In his lawsuit, Pendergraft charges that protesters have harassed patients and staff and used video cameras to record who comes and goes. He is asking the court to keep protesters at least 75 feet from his property line, limit protests to five people for only one hour twice a week, and prevent protesters from using words like “butcher” or “baby killer.”
The Rev. Ed Martin, a defendant in the lawsuit and leader of the abortion protesters, said he has not seen anyone harass clinic staff and patients. He also said he has nothing to do with the Alpha Women’s Center.
“They’re doing their thing and we’re doing ours,” Martin said. “We’re friends, but (nothing) beyond that.”
Chamblin also said she is not affiliated with the anti-abortion protesters and that Pendergraft has nothing to fear from the counseling center.
“We are not into surveillance, we are here to provide services,” she said. “We’re not here to run Dr. Pendergraft out of town. He has a legitimate business that is legal and allowed in our community. Just as he’s providing services to women, we’re providing services to women also.”
Pendergraft’s clinic opened last July. When the vacant lot to the north became available weeks later, Chamblin, then director of the Women’s Pregnancy Center on E. Silver Springs Boulevard, encouraged the center to look at setting up a satellite office or moving their operations to that site.
“It was pretty much a cash deal, and we didn’t have the money and we didn’t want to go into debt,” said Francis Frick, president of the WPC board. “We weren’t in a position to make an offer on it, and if you don’t have the money to buy, there’s no use in thinking of what you’d do with it.”
But Chamblin said she felt she had to do something with the land, so she tendered her resignation and set out to open her own pregnancy counseling center.
She and her husband Roscoe put the down payment on the $95,000-lot last September and closed the deal several months later. The Chamblins and their friend Charlana Kelly formed Good News for Life, Inc. as the parent non-profit organization that will run the counseling center.
“I felt like this location was probably one of the most important locations in Ocala, considering the issues we’re dealing with,” she said. “It’s very visible, and there’s room to expand.”
The building on the lot now is a refurbished construction office brought from St. Petersburg. It has two counseling rooms, a private office and a waiting area, but is just the temporary facility until a permanent building is put on the front part of the property.
The plans for that building include four counseling rooms, two closets for donated clothes, a conference room and a day-care center for the volunteers’ children. Chamblin said she hopes to start construction on that building as soon as the temporary building opens.
Chamblin said the center has received about $3,000 in cash donations plus volunteer labor to clear the lot, set up the building, build the deck, lay the carpet and put up the window dressings. Much of the labor has been done by Roscoe Chamblin, a construction contractor. The center still needs office equipment and money for brochures before it can open, Lori Chamblin said.
Pendergraft’s attorney, Roy Lucas, said the counseling center is legal and he cannot prevent it from opening.
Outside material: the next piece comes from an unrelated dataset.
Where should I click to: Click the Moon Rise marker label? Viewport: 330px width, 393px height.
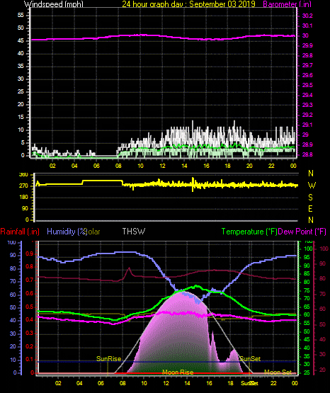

He has concerns, though, because he said some other counseling centers next to abortion clinics have used harassment techniques — including locking women into rooms and forcing them to watch gory videos — to prevent them from having abortions.
But Chamblin said the Alpha Women’s Center has strict policies to make sure women are not forced into anything.
She said counselors cannot close the door without the client’s permission, and the client does not watch a video unless she reads a description of it and signs a form saying she wants to view it. The client must be advised at the beginning that she is free to leave anytime, and the furniture cannot be arranged in a way that obstructs her path to the door.
Those guidelines came from the National Institute of Family and Life Advocates, a legal resource organization that the Alpha Women’s Center joined for advice on how to operate within the law.
“We will follow those guidelines to the letter,” Chamblin said. “We won’t use emotional manipulation to educate and counsel women.”